> **Trecho do documento**:
• • • • • • •

A Moderação e o Equilíbrio na Civilização Islâmica

A Moderação e o Equilíbrio na Civilização Islâmica

Dr. Ragueb El Serjani

Tradução: Sh Ahmad Mazloum

 

          A moderação e o equilíbrio são das mais destacadas particularidades da civilização islâmica. Esta particularidade quer dizer mediar ou empatar entre dois extremos opostos, de maneira que um deles não influencie sozinho e expulse o extremo oposto, de maneira que um dos extremos não leve mais que o seu direito e domine o seu extremo injustamente. Esta é a moderação e equilíbrio dignos de uma mensagem universal e eterna, que veio para abranger todos os cantos do mundo e todas as épocas do tempo. 

          Assim, você vê a civilização islâmica unir entre a espiritualidade e a matéria, ou entre as necessidades do espírito e as necessidades da matéria, unir as ciências da religião e as ciências da vida, preocupar-se com a vida mundana como se preocupa com a Vida Eterna. Da mesma forma, une entre o idealismo e o realismo, e também, tem equilíbrio entre os direitos e os deveres.

          O significado do equilíbrio entre estes opostos é que se dê para cada extremo o seu espaço, e para cada um o seu direito com justiça, sem exagero nem negligência, sem tirania nem transgressão, assim como o Livro de Allah indicou ao dizer: “E o céu, Ele o elevou; e estabeleceu a balança. Para que, na balança, não cometais transgressão. E assim, cumpri o peso com equidade, e não defraudeis na balança” (Arrahman: 7-9).

 

 

 

Combinação dos aspectos espiritual e material

          Um exemplo para esclarecer isso: através da história das civilizações anteriores ficou comprovado que, tanto os aspectos espirituais quanto os materiais, quando sozinhos, não servem como caminho para a felicidade do ser humano. O caminho da pura espiritualidade resulta no atraso, na anulação do desejo, do pensamento e das energias de trabalho, mata o lado humano da pessoa e prejudica os benefícios do Universo. Da mesma forma, o caminho do puro materialismo resulta na tirania, injustiça, escravidão e humilhação e no domínio insano das vidas, dos bens e das honras.

• • • • • • •

> **Entradas da tarefa**:
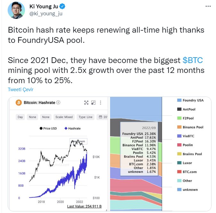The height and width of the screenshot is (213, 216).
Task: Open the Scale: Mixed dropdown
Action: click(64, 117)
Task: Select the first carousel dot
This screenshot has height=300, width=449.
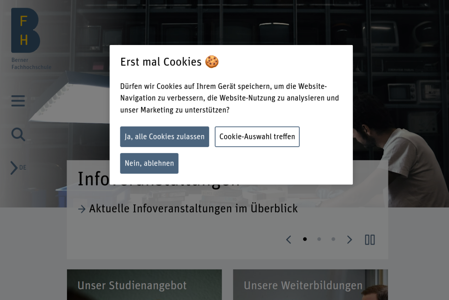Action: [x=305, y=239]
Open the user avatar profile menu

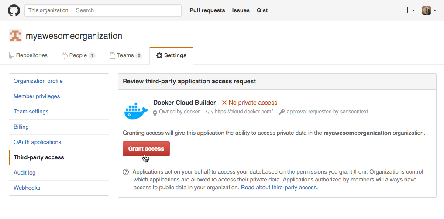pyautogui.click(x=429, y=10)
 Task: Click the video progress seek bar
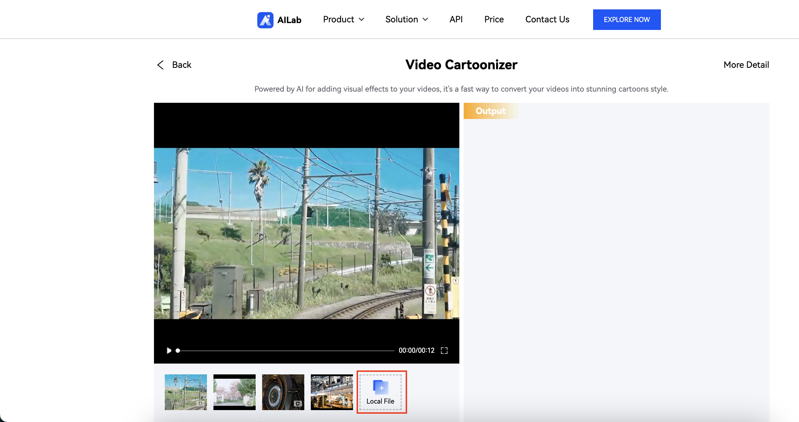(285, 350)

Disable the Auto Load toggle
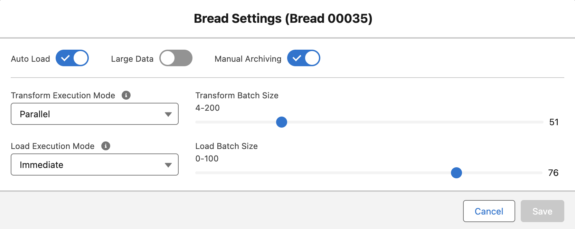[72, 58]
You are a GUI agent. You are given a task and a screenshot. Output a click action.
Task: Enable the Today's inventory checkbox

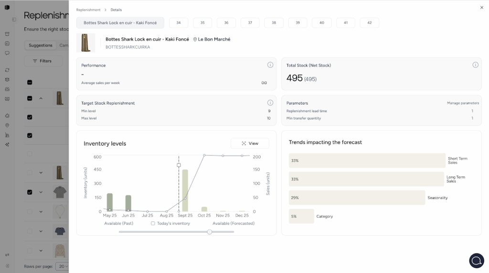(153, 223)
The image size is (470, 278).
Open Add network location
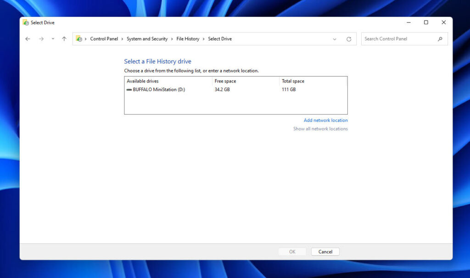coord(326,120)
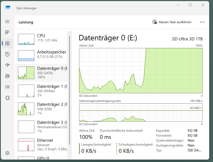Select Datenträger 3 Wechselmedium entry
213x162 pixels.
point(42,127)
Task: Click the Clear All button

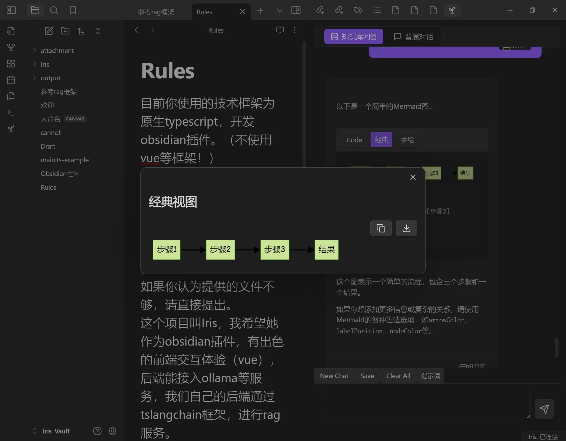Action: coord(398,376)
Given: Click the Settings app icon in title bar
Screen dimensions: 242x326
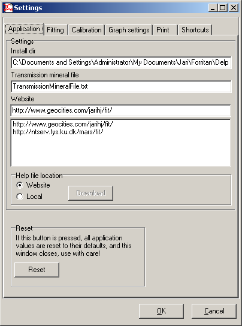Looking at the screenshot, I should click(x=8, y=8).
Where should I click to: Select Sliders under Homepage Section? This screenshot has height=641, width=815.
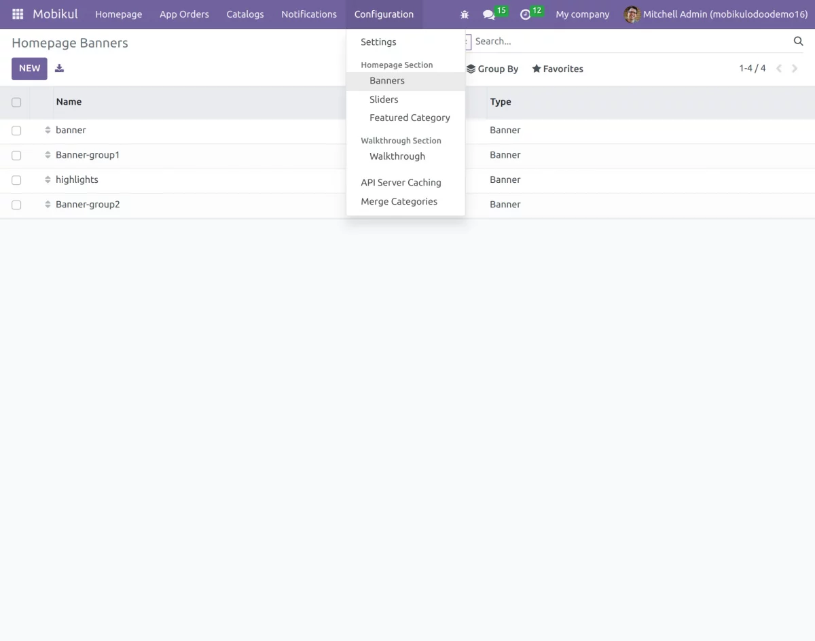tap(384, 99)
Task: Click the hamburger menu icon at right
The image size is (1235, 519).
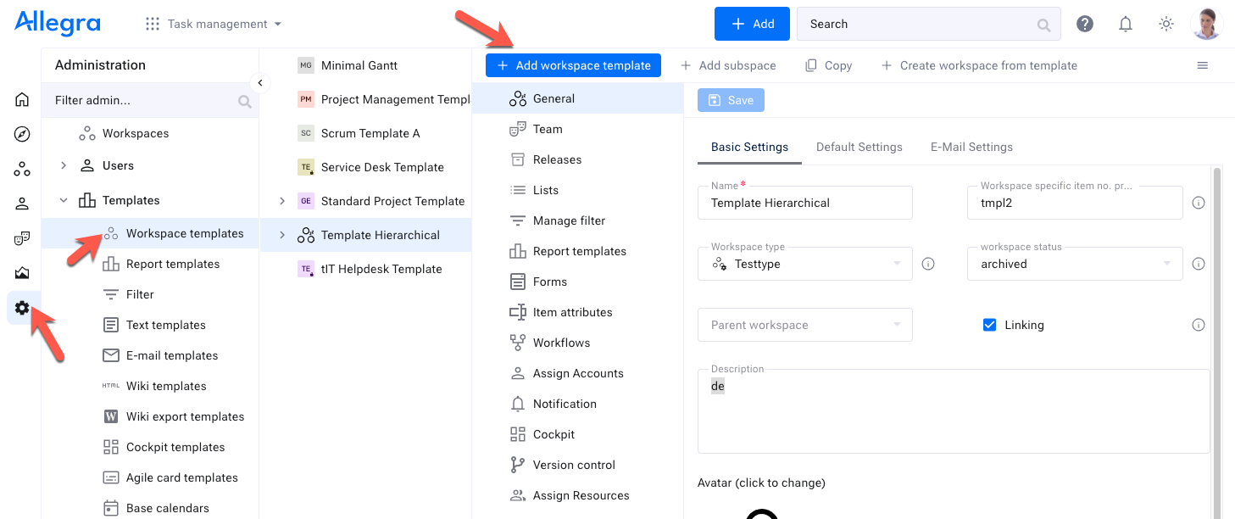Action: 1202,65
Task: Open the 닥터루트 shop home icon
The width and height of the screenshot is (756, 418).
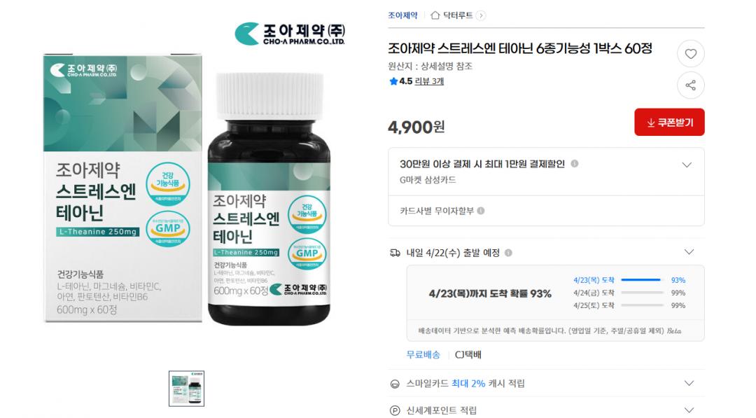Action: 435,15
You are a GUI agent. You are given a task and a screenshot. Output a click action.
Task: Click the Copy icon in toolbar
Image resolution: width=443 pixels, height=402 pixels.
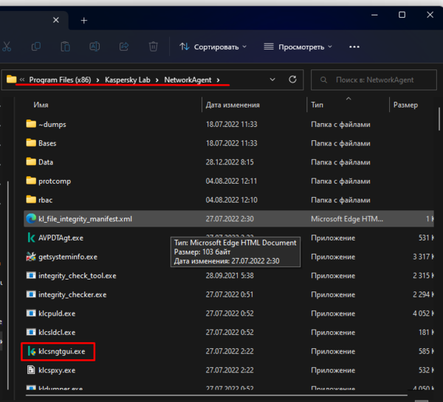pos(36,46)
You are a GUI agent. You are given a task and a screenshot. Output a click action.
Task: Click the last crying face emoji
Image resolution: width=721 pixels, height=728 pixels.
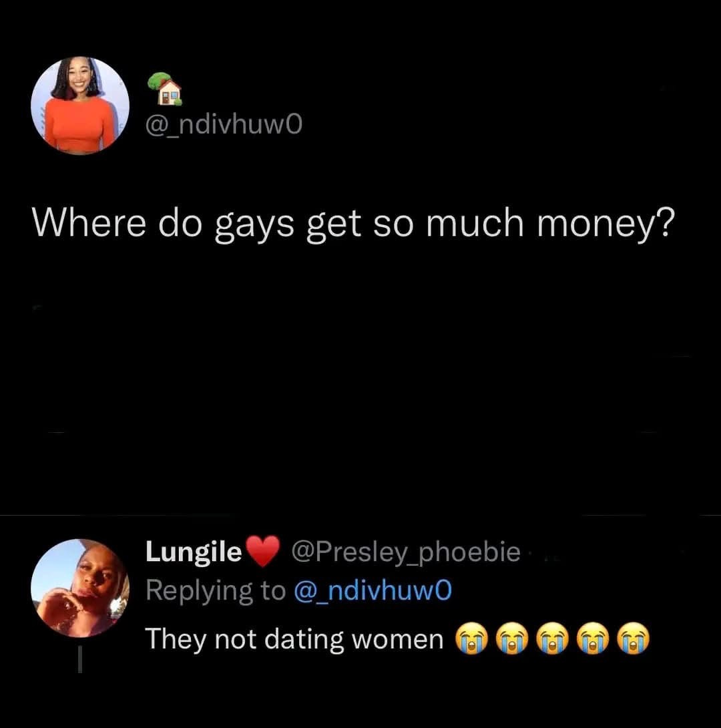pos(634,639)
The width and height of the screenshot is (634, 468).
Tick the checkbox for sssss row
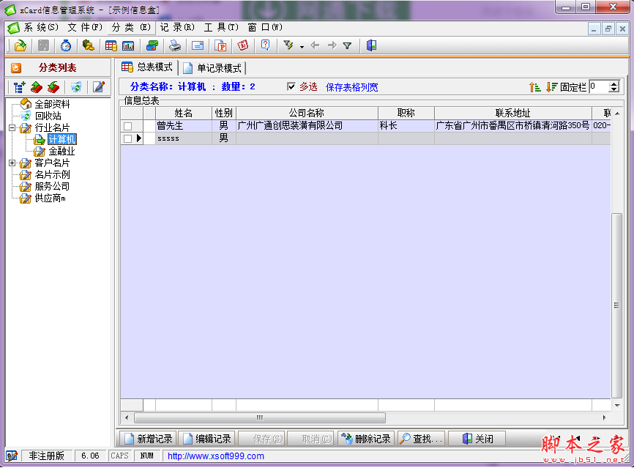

• • • • • • •

> **Conjunto de tarefas**:
1 > Conte as linhas das entradas em que aparece a palavra "size". Responda só com o número.
2 > Escreva a próxima parte do texto sobre a moderação e o equilíbrio na civilização islâmica, começando depois da última frase apresentada.

> **As respostas**:
1 > 2

2 >
          Aqui chegou a civilização eterna do Islam para casar e equilibrar entre as necessidades da alma e as necessidades da matéria, ou entre o materialismo e o espiritualismo humano. Assim, o espiritualismo disciplinado torna-se a base do materialismo disciplinado, aí o ser humano aproveita o desejo, a liberdade, o pensamento, o fruto dos esforços e do trabalho num círculo de crença e ética construídos sobre a justiça, a segurança, a estabilidade, a misericórdia e o amor[1].

          Portanto faz parte do objetivo deste equilíbrio realizar a harmonia e a concordância entre a natureza humana e o objetivo mental, e assim também a harmonia total nos pensamentos do ser humano e suas imaginações, desejos e intenções.

 

Combinação entre as ciências religiosas e ciências da vida

          E em relação à união entre as ciências da religião e as ciências da vida, o Islam construiu a sua nobre civilização sobre a abordagem da ciência, do conhecimento, da mente, da pesquisa, do experimento e da conclusão; pois considerou a vitalidade das ciências na construção do sistema de governo e da sociedade. Nesse aspecto, o Islam elogiou a ciência e os cientistas das mais variadas especialidades, que abrangem todo entendimento que beneficia o ser humano na realização de sua missão e papel na vida, que é a construção da terra e benefício de seus recursos e riquezas. Quero dizer com isso: a união entre as ciências da religião e as ciências da vida.

          A palavra “ílm” (ciência, conhecimento) foi citada no Livro de Allah (o Alcorão Sagrado) e na Sunnah de Seu nobre mensageiro (a paz esteja com ele) absoluta, sem definição nem restrição, portanto, ela indica toda ciência beneficente que objetiva o bem da vida mundana e a construção da terra... e toda ciência que almeja o benefício das pessoas e o cumprimento saudável das obrigações da sucessão humana sobre este planeta. Este termo significa - na maioria das vezes – o conhecimento em seus dois lados, o religioso e o material (vital), e tudo que foi narrado de elogio aos sábios é para todo sábio que beneficiou as pessoas com o seu conhecimento, seja ele religioso ou material. A história da civilização islâmica expressou isso com extrema sinceridade – e o que apresentaremos nos próximos capítulos de contribuições e criações dos muçulmanos nas ciências materiais ou ciências da vida pode ser o melhor exemplo e melhor expressão desta união.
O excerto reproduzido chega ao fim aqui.